For years, I’ve been concerned about the amount of time people spend watching television.
There’s so much that can be accomplished, including community-enhancing projects, but instead Americans are glued to their TV sets.
On average, people watch four hours of TV daily and then spend another four-plus hours with computers, games, video, iPods, and cell phones.
The average World of Warcraft gamer plays for 892 minutes per week, reports a Nielsen poll. The company that owns Second Life – a virtual world – claims that its users spent over one million hours on line.
Children six and under spend an average of two hours a day using screen media, about the same amount of time they spend playing outside, and well over the amount they spend reading or being read to – 39 minutes.

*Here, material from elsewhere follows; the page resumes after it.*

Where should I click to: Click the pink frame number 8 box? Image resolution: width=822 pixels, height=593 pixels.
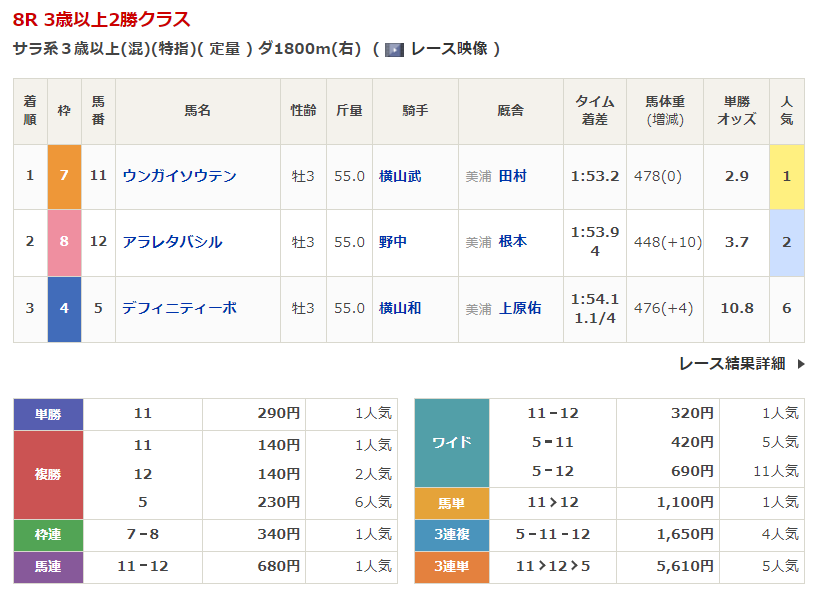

Screen time cuts into family time and is a leading cause of obesity in both adults and children, reports the Center for Screen-Time Awareness. Excessive use of screens for recreational purposes leads to a more sedentary and solitary lifestyle, which is unhealthy mentally and physically.
In the U.S. and other industrialized nations around the world, screen time use continues to increase every year. The average daily usage for all screens, in some countries, has reached nine hours per day. This is for recreational use of screens and doesn’t include work time.
Turnoff Week, formerly called TV Turnoff Week, is April 20 to 26. People are encouraged to not watch TV, use their computers, or use other screens during the week, or at least cut down on usage of screens.
Millions of people around the world participate in Turnoff Week, with many taking part through schools, churches, or community groups, as families or individuals, or at work.
When they turn off their screens, people have time to relax, think, read, create something, or catch up on things they haven’t had time to do. Opportunities to spend time with families and take part in community activities also emerge.
Turnoff Week is supported by the American Medical Association, American Academy of Pediatrics, National Education Association, and President's Council on Physical Fitness and Sports.